Медицинский эксперт статьи
Новые публикации
Препараты
Донорская кровь
Последняя редакция: 23.04.2024
Весь контент Web2Health проверяется медицинскими экспертами, чтобы обеспечить максимально возможную точность и соответствие фактам.
У нас есть строгие правила по выбору источников информации и мы ссылаемся только на авторитетные сайты, академические исследовательские институты и, по возможности, доказанные медицинские исследования. Обратите внимание, что цифры в скобках ([1], [2] и т. д.) являются интерактивными ссылками на такие исследования.
Если вы считаете, что какой-либо из наших материалов является неточным, устаревшим или иным образом сомнительным, выберите его и нажмите Ctrl + Enter.
В течение достаточно длительного времени консервированная донорская кровь считалась наиболее эффективным и универсальным средством лечения геморрагических анемий, гиповолемических состояний, нарушений белкового обмена различной этиологии и т.д. Донорская кровь широко использовалась во время Великой Отечественной войны как единственное в то время эффективное средство при лечении военной травмы - острой кровопотери. С течением времени, по мере создания и внедрения в клиническую практику высокоэффективных ЛС гемодинамического, реологического, антианемического и гемостатического действия, а также средств, эффективно корригирующих белковый и водно-солевой обмены, в значительной мере ограничили области применения донорской крови.
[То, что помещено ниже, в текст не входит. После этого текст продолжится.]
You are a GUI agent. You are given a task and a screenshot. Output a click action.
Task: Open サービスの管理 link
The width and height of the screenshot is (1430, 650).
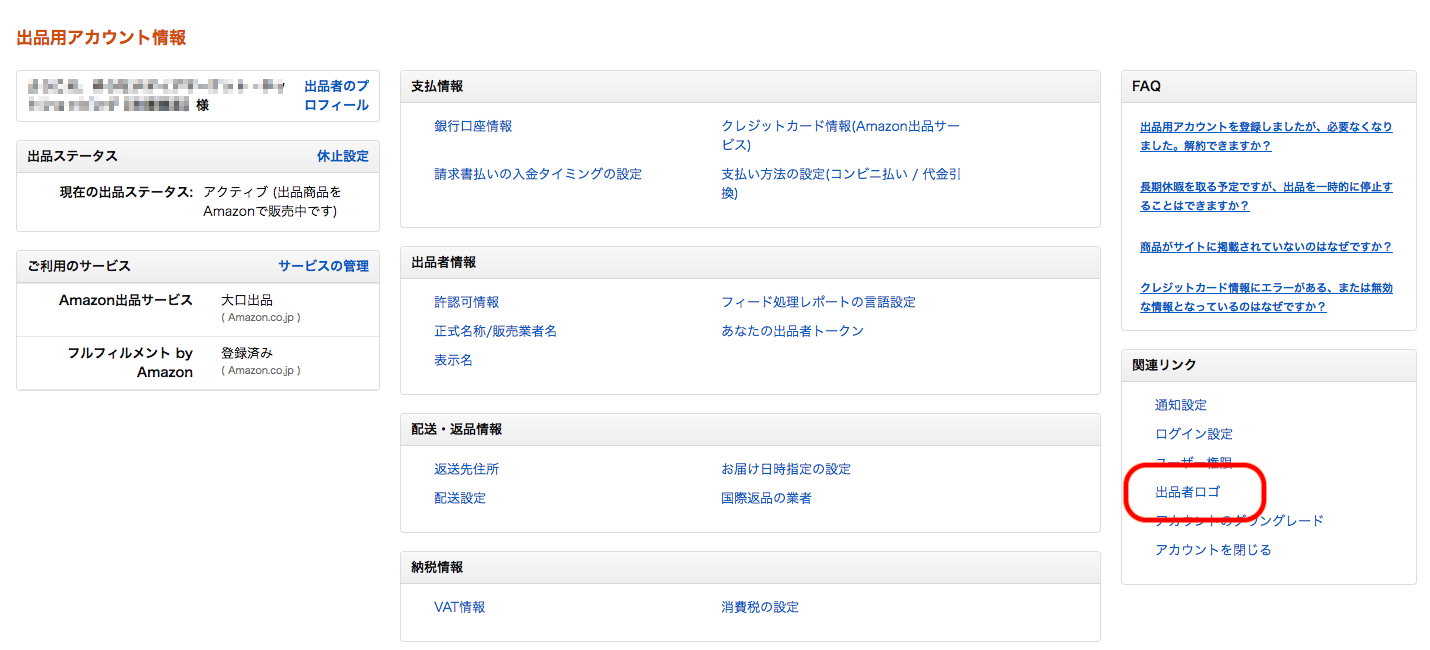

В настоящее время гемотрансфузии необходимо осуществлять в соответствии с общими принципами компонентной гемотерапии: гемотрансфузии выполняются строго по показаниям и теми компонентами крови, в которых испытывает недостаток организм больного.
Донорская кровь: место в терапии
Несмотря на обоснованную пропаганду компонентной гемотерапии, применение цельной крови имеет свои, хотя и ограниченные показания: при массивных кровопотерях с выраженными явлениями гиповолемического шока и анемической гипоксии, снижением ОЦК (эритроцитов и плазмы), массивных обменных трансфузиях (гемолитическая болезнь новорожденных, острый гемолиз, токсикоз, хроническая почечная недостаточность), особенно в военно-полевых условиях, катастрофах, когда нет возможности немедленно получить достаточное количество компонентов крови. В мирное время, особенно в плановой хирургии, при показаниях к гемотрансфузии нужно строго придерживаться концепции компонентной гемотерапии - переливать исключительно необходимые компоненты донорской крови.
Продолжительность заместительного эффекта гемотрансфузии зависит во многом от исходного состояния организма. При лихорадочных состояниях, высоком уровне катаболизма при ожогах, обширных хирургических вмешательствах, сепсисе, гемолизе и нарушениях коагуляции крови она сокращается. В процессе трансфузии и ближайшие 2-3 суток после нее донорская кровь обусловливает волемический эффект только в случае, если объем перелитой крови не превышает 20- 30% ОЦК и отсутствуют микроциркуляторные сдвиги. Переливание крови, превышающее 30-50% ОЦК, приводит к ухудшению кровообращения, нарушению стабильности гемодинамики, патологическому депонированию крови.
Метод аутотрансфузий целесообразно применять во всех случаях, когда показана трансфузия компонентов крови для возмещения кровопотери и отсутствуют противопоказания к эксфузии крови у данного больного.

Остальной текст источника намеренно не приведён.